Collective Error = Average Individual Error—Prediction Diversity
I think I’ve finally come up with a nice, mathematical way to drive a stake through the heart of that concept and bury it beneath a crossroads at midnight, though I fully expect that it shall someday rise again and shamble forth to eat the brains of the living.
Why should the bias-variance decomposition be relevant to modesty? Because, it seems to show, the error of averaging all the estimates together, is lower than the typical error of an individual estimate. Prediction Diversity (the variance) is positive when any disagreement exists at all, so Collective Error < Average Individual Error. But then how can you justify keeping your own estimate, unless you know that you did better than average? And how can you legitimately trust that belief, when studies show that everyone believes themselves to be above-average? You should be more modest, and compromise a little.

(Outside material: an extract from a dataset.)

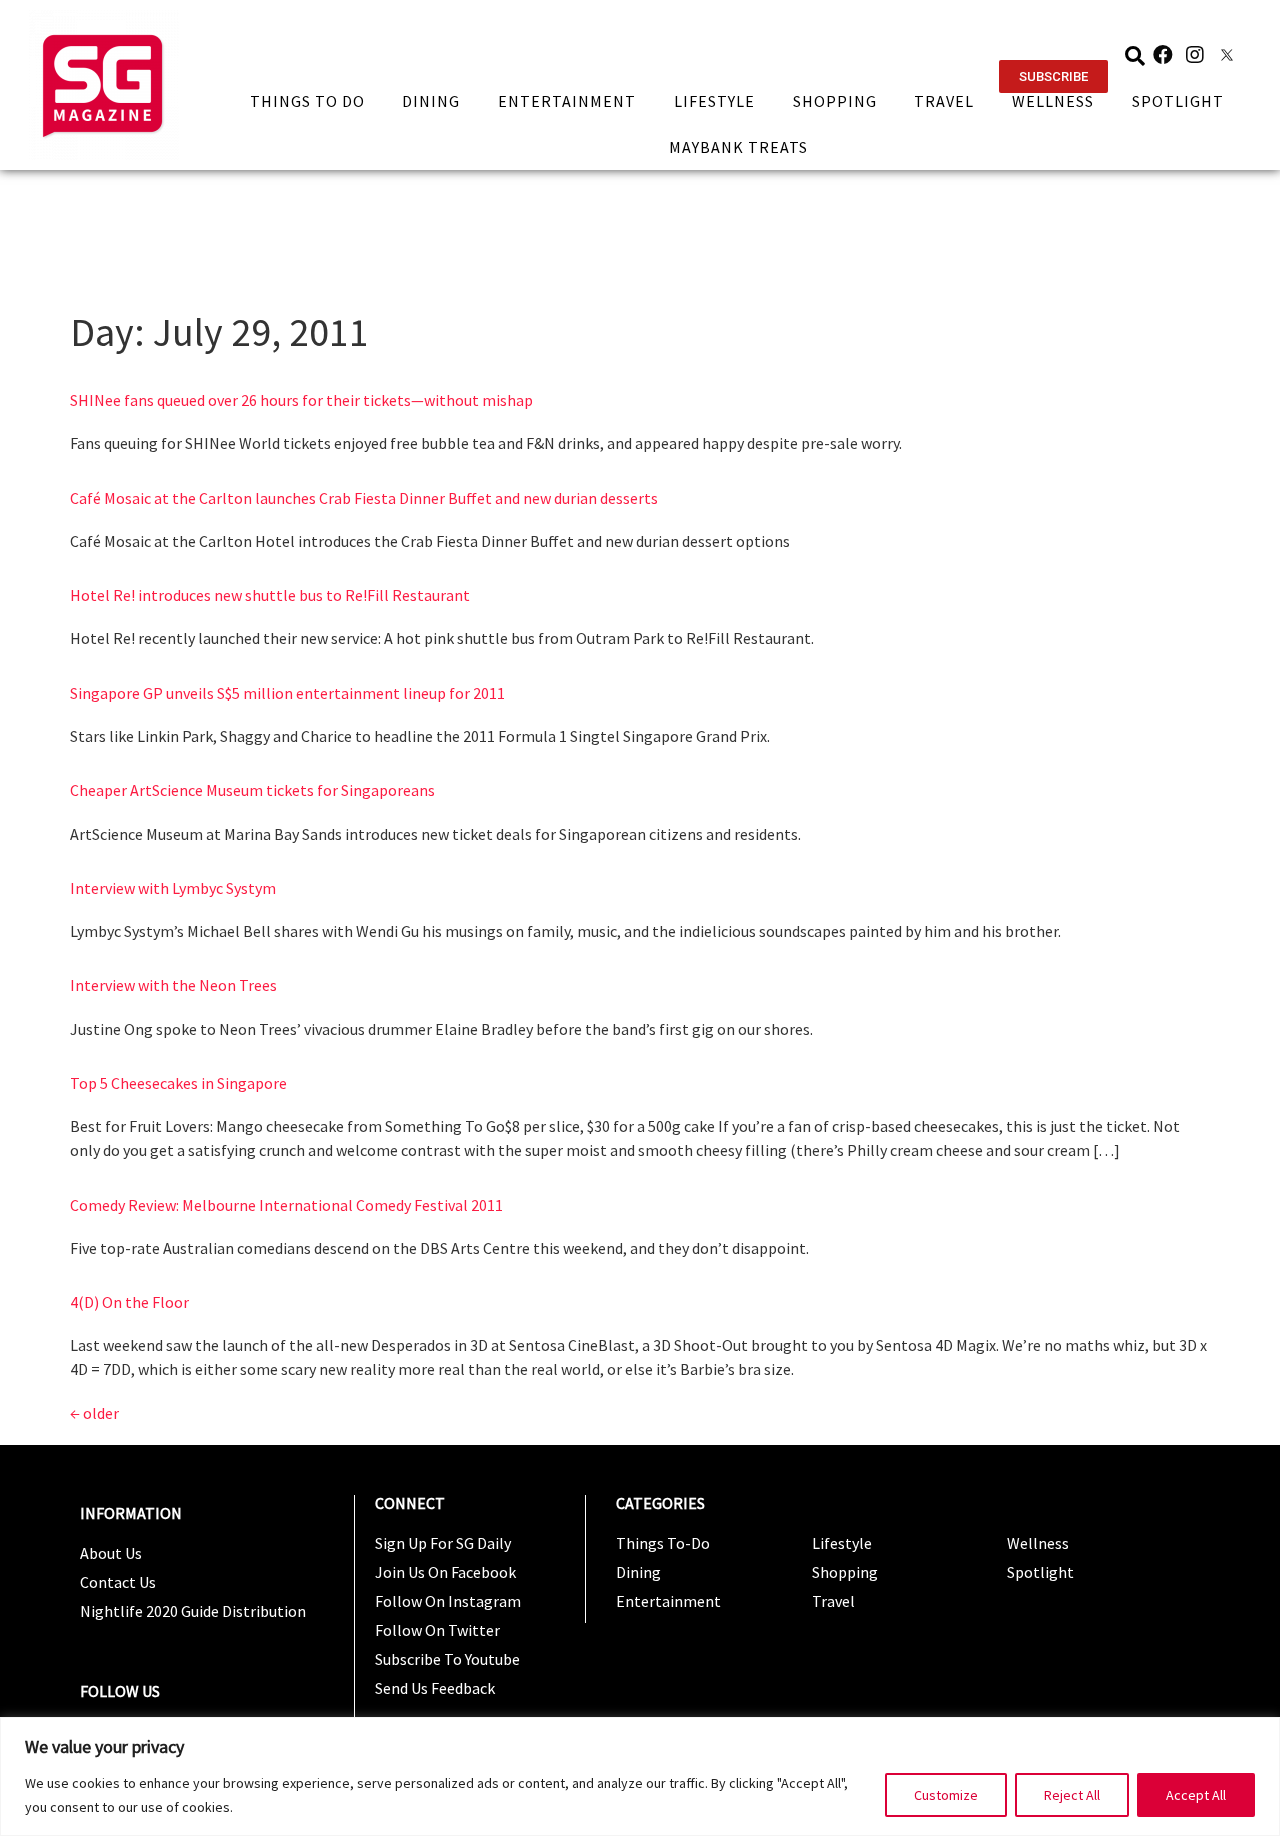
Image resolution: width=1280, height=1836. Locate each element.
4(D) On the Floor (129, 1302)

So what’s wrong with this picture?
To begin with, the bias-variance decomposition is a mathematical tautology. It applies when we ask a group of experts to estimate the 2007 close of the NASDAQ index. It would also apply if you weighed the experts on a pound scale and treated the results as estimates of the dollar cost of oil in 2020.

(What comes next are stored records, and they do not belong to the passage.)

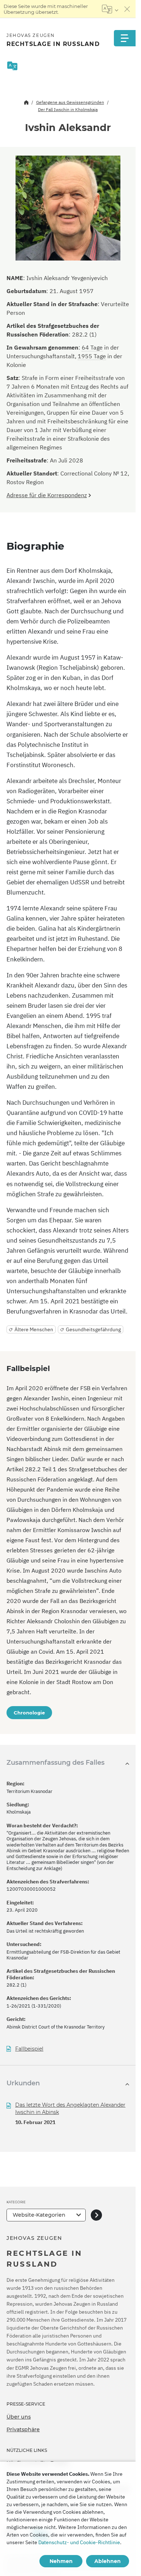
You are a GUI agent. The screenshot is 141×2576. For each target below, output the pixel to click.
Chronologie (29, 1713)
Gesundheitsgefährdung (93, 1329)
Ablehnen (107, 2561)
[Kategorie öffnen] (96, 2215)
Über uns (19, 2417)
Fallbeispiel (29, 2049)
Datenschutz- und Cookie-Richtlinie (79, 2542)
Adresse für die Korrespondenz (47, 495)
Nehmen (61, 2561)
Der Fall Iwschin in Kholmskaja (68, 109)
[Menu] (125, 38)
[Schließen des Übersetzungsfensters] (127, 9)
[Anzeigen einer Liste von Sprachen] (110, 9)
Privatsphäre (23, 2429)
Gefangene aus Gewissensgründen (70, 102)
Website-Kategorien (39, 2215)
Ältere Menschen (33, 1329)
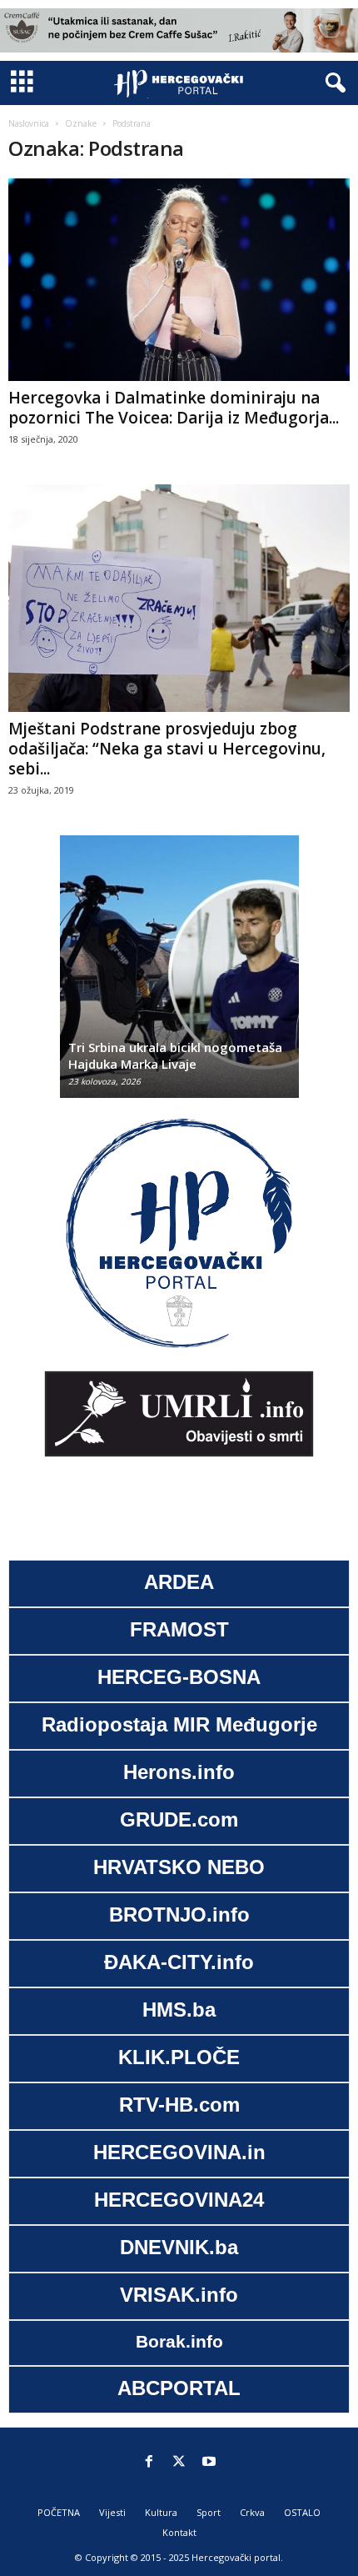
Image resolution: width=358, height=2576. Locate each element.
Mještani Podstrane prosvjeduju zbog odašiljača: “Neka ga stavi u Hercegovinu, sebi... (167, 748)
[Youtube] (209, 2462)
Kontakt (179, 2532)
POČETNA (58, 2512)
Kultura (161, 2512)
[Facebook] (149, 2462)
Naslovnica (28, 123)
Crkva (252, 2512)
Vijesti (112, 2512)
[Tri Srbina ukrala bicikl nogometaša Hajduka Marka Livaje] (179, 975)
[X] (179, 2462)
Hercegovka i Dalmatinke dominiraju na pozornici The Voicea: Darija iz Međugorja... (173, 407)
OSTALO (302, 2512)
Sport (208, 2512)
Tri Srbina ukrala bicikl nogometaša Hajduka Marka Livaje (175, 1055)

As Einstein put it, “Insofar as the expressions of mathematics refer to reality they are not certain, and insofar as they are certain they do not refer to reality.” The real modesty argument, Aumann’s Agreement Theorem, has preconditions; AAT depends on agents computing their beliefs in a particular way. AAT’s conclusions can be false in any particular case, if the agents don’t reason as Bayesians.
The bias-variance decomposition applies to the luminosity of fireflies treated as estimates, just as much as a group of expert opinions. This tells you that you are not dealing with a causal description of how the world works—there are not necessarily any causal quantities, things-in-the-world, that correspond to “collective error” or “prediction diversity”. The bias-variance decomposition is not about modesty, communication, sharing of evidence, tolerating different opinions, humbling yourself, overconfidence, or group compromise. It’s an algebraic tautology that holds whenever its quantities are defined consistently, even if they refer to the silicon content of pebbles.
More importantly, the tautology depends on a particular definition of “error”: error must go as the squared difference between the estimate and the true value. By picking a different error function, just as plausible as the squared difference, you can conjure a diametrically opposed recommendation:
The professor cleared his throat. “All right,” he said to the gathered students, “you’ve each handed in your written estimates of the value of this expression here,” and he gestured to a rather complex-looking string of symbols drawn on the blackboard. “Now it so happens,” the professor continued, “that this question contains a hidden gotcha. All of you missed in the same direction—that is, you all underestimated or all overestimated the true value, but I won’t tell you which. Now, I’m going to take the square root of the amount by which you missed the correct answer, and subtract it from your grade on today’s homework. But before I do that, I’m going to give you a chance to revise your answers. You can talk with each other and share your thoughts about the problem, if you like; or alternatively, you could stick your fingers in your ears and hum. Which do you think is wiser?”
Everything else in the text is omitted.